--- Records Enclosed Below ---
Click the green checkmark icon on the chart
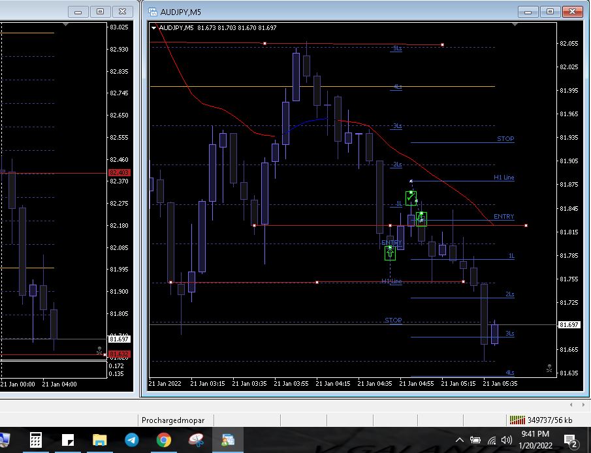Image resolution: width=591 pixels, height=453 pixels. coord(411,198)
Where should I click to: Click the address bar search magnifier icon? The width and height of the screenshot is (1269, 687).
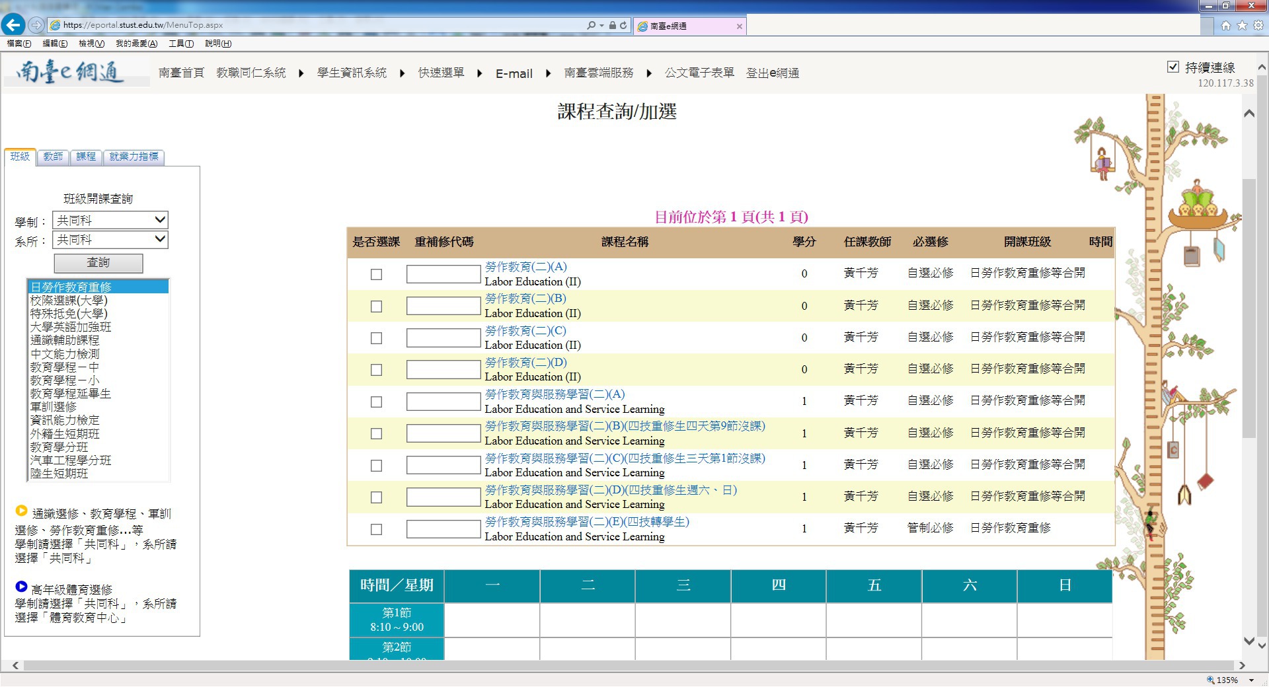[x=591, y=25]
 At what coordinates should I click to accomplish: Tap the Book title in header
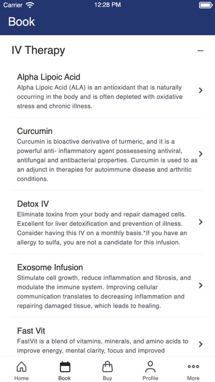tap(21, 22)
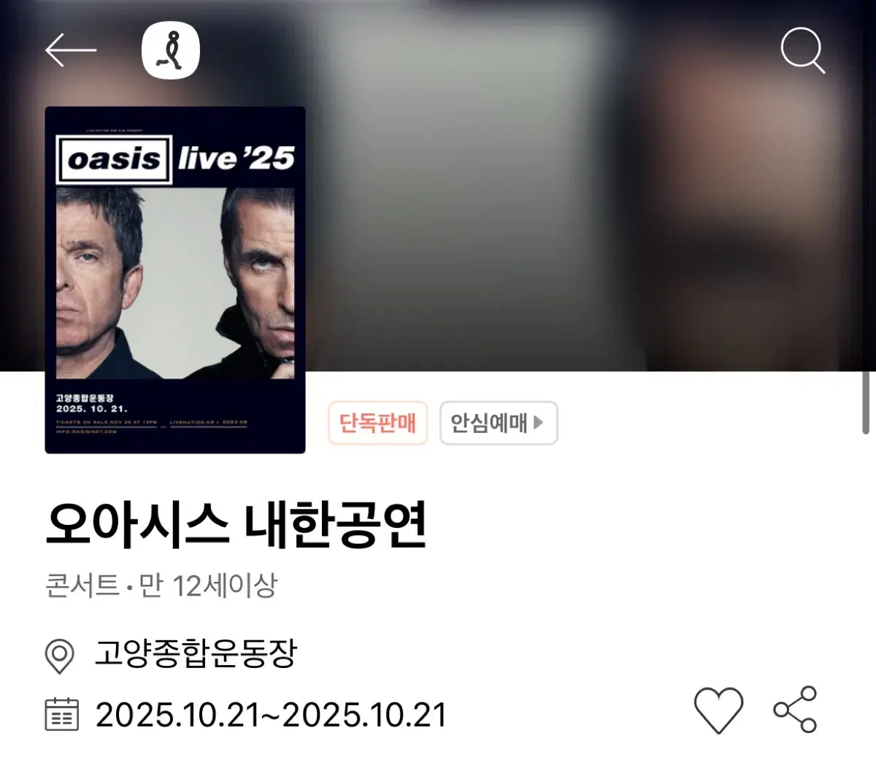Expand the triangle arrow in 안심예매
Screen dimensions: 876x760
539,422
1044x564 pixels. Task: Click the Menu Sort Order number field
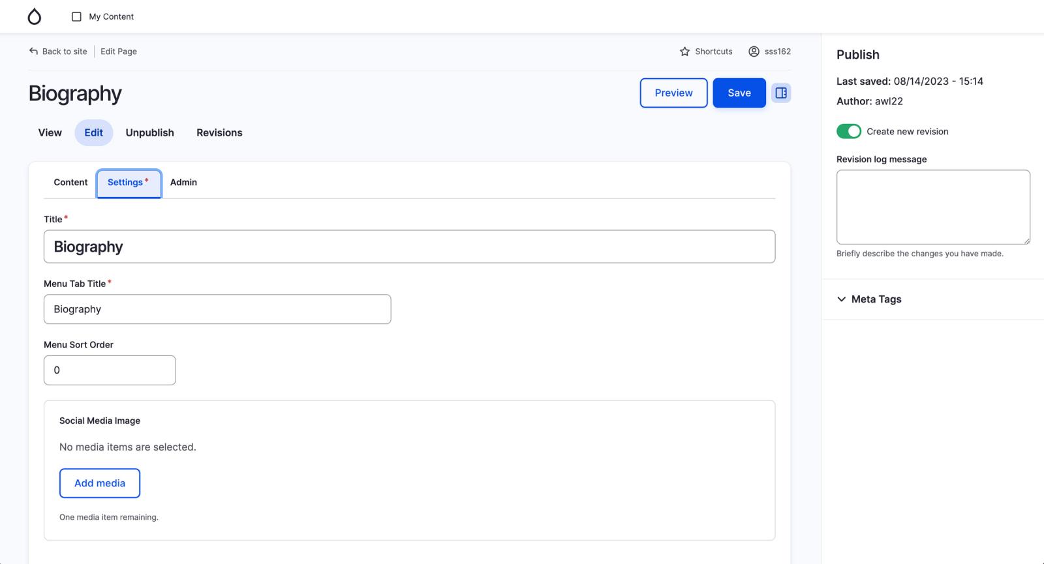110,370
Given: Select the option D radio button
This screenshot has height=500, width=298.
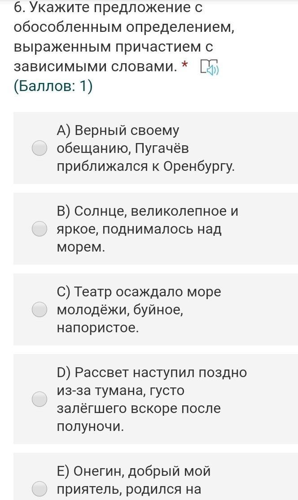Looking at the screenshot, I should (39, 399).
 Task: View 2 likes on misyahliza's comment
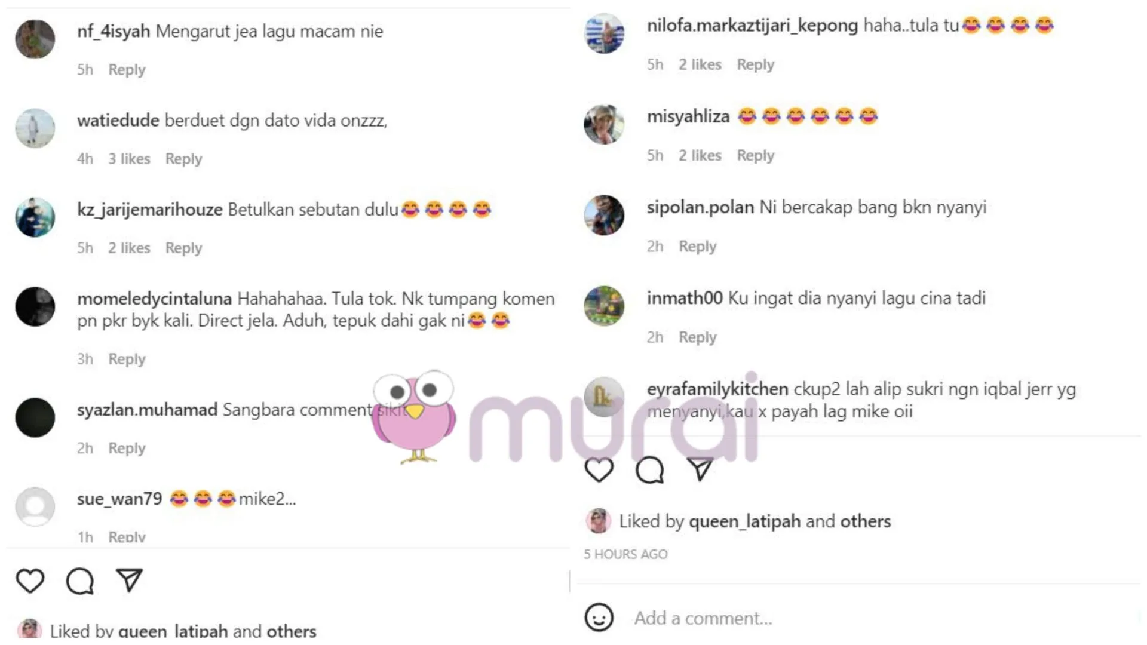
--- End of Enclosed Records ---
Your instructions: Every line from the one containing "This screenshot has height=500, width=298." through the last line of the listing must be written out again exactly, and no other line. Leave the pictures aside.

Task solution:
This screenshot has height=500, width=298.
Looking at the screenshot, I should (39, 399).
 Task: View 2 likes on misyahliza's comment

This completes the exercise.